Frontalieri, venti metri di coda in Tribunale
Superlavoro questa mattina per gli uffici del casellario giudiziale: maxi richieste da parte dei frontalieri
Aule vuote e “aria di ponte” in Tribunale, ma non al casellario giudiziale, dove questa mattina, lunedì, decine e decine di frontalieri si sono messi i coda per accedere al documento che permette il rilascio e il rinnovo dei permessi per i dimoranti o i frontalieri in Ticino (nella foto).

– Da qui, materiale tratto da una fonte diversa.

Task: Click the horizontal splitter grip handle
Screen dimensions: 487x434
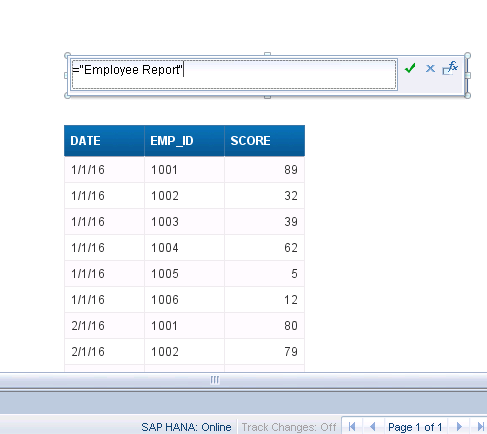Action: tap(215, 380)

Dei circa 60 mila lavoratori che ogni giorno varcano i confini di Stato per recarsi a lavorare in Ticino, quasi la metà risiede in provincia di Varese: lavoratori che periodicamente devono produrre la documentazione necessaria, che si ottiene proprio all’ufficio del piano terra del Tribunale.

Una coda arrivata questa mattina fino al bancone del metal detector, «una cosa mai vista», dicono gli habitué del palazzo.
«Il motivo riguarda la scadenza o il rinnovo dei documenti legati ai “carichi pendenti” che vengono richiesti ai circa 24 mila frontalieri varesini» – spiega Paolo Lenna della segretaria Cgil Varese.
Il “traffico” di persone in colonna è stato evaso dai dipendenti e si è diradato verso l’ora di pranzo: l’apertura al pubblico è dalle 8.30 alle 12.30.